Required work:
Which of the lines below hold "dropdown"? Please return each one.

Data to process:

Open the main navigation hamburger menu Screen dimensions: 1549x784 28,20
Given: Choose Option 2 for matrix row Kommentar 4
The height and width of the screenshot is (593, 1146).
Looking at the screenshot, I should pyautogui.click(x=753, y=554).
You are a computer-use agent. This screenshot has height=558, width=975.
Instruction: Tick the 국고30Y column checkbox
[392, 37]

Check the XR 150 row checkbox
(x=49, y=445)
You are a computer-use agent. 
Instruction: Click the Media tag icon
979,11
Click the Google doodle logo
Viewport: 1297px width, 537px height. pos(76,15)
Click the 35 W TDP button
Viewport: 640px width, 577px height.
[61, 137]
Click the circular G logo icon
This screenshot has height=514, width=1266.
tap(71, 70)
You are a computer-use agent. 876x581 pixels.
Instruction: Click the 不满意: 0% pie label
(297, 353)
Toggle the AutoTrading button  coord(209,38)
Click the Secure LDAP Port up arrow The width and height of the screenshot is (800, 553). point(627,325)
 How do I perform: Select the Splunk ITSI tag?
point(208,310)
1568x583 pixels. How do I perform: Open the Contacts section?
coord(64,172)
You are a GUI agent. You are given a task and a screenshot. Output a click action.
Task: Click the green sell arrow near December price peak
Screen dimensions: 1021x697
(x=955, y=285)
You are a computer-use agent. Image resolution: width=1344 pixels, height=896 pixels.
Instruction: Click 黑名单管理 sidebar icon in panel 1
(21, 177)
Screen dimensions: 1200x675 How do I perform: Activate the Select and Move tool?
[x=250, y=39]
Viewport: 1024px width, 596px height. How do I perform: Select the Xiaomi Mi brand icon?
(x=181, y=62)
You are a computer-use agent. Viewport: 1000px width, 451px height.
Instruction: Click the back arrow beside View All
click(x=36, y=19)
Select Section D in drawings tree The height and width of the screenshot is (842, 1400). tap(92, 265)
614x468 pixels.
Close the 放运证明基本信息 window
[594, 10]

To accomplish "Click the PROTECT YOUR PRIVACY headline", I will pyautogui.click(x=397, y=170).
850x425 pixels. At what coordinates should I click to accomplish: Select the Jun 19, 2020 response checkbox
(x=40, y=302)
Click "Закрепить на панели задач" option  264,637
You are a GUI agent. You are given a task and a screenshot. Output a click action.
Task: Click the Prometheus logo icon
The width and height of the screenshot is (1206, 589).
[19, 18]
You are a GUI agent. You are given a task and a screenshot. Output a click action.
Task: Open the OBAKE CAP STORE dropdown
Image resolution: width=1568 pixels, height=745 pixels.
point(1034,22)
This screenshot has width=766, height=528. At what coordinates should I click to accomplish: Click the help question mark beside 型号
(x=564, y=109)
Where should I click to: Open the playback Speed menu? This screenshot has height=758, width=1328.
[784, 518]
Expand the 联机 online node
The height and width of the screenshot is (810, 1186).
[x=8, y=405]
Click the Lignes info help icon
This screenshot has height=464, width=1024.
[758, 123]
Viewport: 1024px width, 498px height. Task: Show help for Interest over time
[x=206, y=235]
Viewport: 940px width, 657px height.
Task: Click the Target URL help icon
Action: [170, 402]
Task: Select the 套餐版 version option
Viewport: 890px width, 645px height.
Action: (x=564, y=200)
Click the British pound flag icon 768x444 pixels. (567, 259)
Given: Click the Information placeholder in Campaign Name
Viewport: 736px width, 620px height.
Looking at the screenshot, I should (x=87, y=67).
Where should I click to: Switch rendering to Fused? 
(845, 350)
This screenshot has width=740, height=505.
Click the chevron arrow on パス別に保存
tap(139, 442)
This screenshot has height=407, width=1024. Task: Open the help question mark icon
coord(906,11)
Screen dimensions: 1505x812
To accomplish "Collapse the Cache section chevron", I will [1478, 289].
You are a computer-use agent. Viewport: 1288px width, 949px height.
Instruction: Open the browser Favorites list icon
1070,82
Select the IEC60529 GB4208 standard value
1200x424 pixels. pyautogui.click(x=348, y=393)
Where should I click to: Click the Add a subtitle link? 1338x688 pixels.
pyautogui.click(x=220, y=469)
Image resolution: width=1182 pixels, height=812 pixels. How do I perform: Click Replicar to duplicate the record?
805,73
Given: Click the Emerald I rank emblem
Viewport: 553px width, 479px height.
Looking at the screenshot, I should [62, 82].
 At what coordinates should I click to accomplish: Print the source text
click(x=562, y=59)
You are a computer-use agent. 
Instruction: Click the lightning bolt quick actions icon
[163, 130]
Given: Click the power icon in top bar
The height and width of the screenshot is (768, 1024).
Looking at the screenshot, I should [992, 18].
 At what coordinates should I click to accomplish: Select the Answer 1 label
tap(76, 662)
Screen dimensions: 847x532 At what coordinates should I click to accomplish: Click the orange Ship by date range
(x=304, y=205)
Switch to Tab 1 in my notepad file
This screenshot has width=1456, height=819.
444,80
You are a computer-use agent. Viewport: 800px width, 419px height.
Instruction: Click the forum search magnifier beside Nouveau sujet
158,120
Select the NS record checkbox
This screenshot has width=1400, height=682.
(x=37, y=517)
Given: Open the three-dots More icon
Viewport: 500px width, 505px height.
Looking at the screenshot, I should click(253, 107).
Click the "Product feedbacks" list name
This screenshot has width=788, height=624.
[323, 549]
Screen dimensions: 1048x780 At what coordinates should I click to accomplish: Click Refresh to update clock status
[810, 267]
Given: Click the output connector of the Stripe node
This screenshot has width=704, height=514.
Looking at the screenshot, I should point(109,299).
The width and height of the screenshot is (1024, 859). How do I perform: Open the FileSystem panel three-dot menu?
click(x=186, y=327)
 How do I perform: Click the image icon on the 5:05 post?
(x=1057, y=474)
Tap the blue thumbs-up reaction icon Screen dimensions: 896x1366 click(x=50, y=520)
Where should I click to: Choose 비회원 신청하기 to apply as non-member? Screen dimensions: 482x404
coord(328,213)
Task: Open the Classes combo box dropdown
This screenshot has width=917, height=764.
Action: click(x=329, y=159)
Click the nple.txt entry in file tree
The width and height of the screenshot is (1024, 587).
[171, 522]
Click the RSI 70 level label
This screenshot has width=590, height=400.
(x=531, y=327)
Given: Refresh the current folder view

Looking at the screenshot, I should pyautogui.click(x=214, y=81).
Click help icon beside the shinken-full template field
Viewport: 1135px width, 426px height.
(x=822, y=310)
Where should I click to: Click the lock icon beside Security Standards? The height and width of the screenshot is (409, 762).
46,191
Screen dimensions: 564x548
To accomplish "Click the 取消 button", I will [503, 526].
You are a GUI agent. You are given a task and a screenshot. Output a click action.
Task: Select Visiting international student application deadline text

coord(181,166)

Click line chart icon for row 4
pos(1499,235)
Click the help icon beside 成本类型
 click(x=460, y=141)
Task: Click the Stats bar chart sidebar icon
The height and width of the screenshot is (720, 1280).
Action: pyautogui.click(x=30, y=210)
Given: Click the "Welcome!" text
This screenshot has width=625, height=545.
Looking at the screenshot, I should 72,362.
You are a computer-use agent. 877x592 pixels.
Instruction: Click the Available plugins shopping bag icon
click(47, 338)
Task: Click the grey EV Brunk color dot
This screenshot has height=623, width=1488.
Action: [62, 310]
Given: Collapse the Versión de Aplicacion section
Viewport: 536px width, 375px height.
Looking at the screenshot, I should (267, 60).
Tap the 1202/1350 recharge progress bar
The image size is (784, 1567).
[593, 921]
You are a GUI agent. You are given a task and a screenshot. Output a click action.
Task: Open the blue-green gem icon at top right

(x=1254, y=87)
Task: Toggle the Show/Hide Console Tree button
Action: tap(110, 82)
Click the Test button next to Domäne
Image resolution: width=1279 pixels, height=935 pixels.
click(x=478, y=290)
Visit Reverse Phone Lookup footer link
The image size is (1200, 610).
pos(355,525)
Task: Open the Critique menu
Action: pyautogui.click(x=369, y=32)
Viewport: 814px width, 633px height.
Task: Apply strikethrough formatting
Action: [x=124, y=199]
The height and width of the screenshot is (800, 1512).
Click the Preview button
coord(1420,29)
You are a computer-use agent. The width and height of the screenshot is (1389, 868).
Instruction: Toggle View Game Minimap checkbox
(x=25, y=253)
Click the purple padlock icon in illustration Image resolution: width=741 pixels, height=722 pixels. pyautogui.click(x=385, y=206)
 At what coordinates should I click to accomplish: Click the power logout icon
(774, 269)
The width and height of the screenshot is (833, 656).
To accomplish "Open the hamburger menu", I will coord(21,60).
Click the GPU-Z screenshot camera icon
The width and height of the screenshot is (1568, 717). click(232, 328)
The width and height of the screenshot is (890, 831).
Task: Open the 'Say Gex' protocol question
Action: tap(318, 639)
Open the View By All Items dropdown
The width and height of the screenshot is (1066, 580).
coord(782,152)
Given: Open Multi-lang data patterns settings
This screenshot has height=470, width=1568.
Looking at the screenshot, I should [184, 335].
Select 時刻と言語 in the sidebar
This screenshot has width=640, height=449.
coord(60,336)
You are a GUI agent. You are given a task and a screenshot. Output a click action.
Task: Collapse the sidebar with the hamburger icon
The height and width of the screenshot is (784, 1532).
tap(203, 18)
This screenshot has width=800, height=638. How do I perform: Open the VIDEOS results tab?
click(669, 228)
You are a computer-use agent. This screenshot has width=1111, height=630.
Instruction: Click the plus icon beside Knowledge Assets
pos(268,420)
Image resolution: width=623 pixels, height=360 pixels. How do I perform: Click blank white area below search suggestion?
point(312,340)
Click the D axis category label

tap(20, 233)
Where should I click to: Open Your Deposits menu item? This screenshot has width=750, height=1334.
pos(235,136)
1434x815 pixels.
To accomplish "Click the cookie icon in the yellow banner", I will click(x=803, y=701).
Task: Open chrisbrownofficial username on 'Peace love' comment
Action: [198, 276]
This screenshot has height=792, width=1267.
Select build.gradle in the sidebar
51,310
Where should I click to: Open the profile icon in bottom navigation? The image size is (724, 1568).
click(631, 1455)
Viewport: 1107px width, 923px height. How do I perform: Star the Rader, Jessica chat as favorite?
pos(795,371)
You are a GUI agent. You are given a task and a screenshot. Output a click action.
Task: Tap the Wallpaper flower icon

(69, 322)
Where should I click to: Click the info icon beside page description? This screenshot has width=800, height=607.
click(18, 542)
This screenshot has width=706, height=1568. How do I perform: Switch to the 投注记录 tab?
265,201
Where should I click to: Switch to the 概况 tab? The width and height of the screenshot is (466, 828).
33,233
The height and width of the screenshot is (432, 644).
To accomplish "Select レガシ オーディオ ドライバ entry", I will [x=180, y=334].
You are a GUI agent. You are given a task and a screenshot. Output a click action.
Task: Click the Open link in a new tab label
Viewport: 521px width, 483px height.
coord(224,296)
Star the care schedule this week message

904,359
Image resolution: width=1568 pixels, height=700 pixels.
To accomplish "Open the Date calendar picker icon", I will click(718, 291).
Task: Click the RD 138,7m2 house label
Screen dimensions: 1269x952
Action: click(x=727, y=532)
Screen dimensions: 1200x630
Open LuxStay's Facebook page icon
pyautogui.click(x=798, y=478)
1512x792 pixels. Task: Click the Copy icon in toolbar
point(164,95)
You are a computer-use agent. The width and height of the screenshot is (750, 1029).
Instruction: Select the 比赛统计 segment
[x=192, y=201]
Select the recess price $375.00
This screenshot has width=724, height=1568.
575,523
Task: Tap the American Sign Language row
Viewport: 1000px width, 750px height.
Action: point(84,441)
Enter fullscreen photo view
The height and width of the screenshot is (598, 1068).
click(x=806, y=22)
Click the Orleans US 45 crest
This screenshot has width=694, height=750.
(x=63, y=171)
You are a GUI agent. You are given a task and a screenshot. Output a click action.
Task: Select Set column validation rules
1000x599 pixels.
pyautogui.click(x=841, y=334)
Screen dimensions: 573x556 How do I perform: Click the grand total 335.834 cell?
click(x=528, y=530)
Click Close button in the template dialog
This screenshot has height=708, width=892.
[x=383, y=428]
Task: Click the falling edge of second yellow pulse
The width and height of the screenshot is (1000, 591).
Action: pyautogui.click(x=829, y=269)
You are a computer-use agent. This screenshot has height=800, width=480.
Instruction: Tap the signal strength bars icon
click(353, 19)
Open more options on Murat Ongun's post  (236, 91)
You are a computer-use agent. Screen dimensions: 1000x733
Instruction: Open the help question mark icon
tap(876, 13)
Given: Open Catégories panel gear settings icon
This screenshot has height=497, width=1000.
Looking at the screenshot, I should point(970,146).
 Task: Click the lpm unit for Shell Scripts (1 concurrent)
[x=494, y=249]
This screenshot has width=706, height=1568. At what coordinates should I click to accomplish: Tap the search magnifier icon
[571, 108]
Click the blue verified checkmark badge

Result:
Task: Open the OBAKE CAP STORE dropdown
Task: Open the Classes combo box dropdown
Open the View By All Items dropdown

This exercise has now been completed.